At one level, there is the denial of Irish language and the continued disparaging of the GAA. While the recent protests over the Protocol saw establishment Unionism line up with the loyal orders and elements of loyalism. What message does that send out to those Catholics they believe are Unionist with a small u.
Furthermore, Unionism has failed miserably in its misjudgement of Brexit, aligning with English Nationalism. Disillusion with this must surely have been a factor in the reduction of people identifying as British, and one wonders what the appeal would be to a section of Protestants in a Border poll if constitutional change meant coming back into the EU fold. Or indeed, what appeal would there be for ‘soft’ Nationalists.

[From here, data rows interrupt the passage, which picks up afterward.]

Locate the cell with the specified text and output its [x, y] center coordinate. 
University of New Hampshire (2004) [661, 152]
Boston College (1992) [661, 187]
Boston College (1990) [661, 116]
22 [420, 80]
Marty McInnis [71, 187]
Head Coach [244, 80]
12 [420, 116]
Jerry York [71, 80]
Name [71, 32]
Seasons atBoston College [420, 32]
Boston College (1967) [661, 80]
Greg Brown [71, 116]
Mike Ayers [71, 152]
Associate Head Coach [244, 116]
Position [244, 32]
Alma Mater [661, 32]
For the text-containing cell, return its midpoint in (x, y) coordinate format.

Unionism also needs to take heed of opinion in London; just last year former Chancellor George Osborne predicted that Northern Ireland is now on its way out of the Union as a result of Brexit and that most people in Britain “just don’t care”. And in the wake of last week’s Census results, Norman Tebbit now believes it is “more likely than not that the Province will become part of the Republic”.

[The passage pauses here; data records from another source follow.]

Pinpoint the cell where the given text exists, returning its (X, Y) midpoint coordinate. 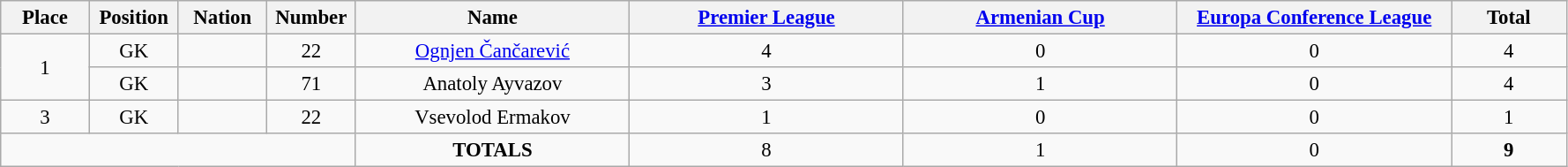
9 (1510, 150)
Name (492, 18)
Place (46, 18)
TOTALS (492, 150)
Total (1510, 18)
Anatoly Ayvazov (492, 84)
8 (767, 150)
Ognjen Čančarević (492, 51)
Position (134, 18)
Premier League (767, 18)
Nation (222, 18)
Vsevolod Ermakov (492, 117)
71 (312, 84)
Number (312, 18)
Armenian Cup (1041, 18)
Europa Conference League (1314, 18)
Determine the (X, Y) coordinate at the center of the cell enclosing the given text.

Fairly or unfairly this all means that much of the onus as a result of changing demographics is on how Unionism will react to the acceleration of change.
The German philosopher Friedrich Nietzsche said “the snake which cannot shed its skin must die” and Unionism needs to adapt and reinvent itself in the Northern Ireland of 2022; and to be clear this doesn’t mean abandoning their culture or principles but accepting their changing status.
All this said, there is also an onus on all sections to accommodate each other. As the conversation about constitutional change and what a ‘New Ireland’ means intensifies, those driving it still need to take steps to ensure that British and Unionist people retain their identity and feel valued on this island.
The death of the Queen revealed large sections had an affection to her personally, a comforting constant in most of their lives and there seemed to be a strong affiliation to the monarchy from many people. Their aspirations and identities need to be valued and respected as we move forward into an ever-moving era.
At the heart of it, people respecting each other’s beliefs and learning to make this a better place for everyone should be our motive.
The saying is ‘Times are changed, we also are changed with them’. Recognising that change means nobody should bury their head in the sand. The trend is clear, more change is on the way.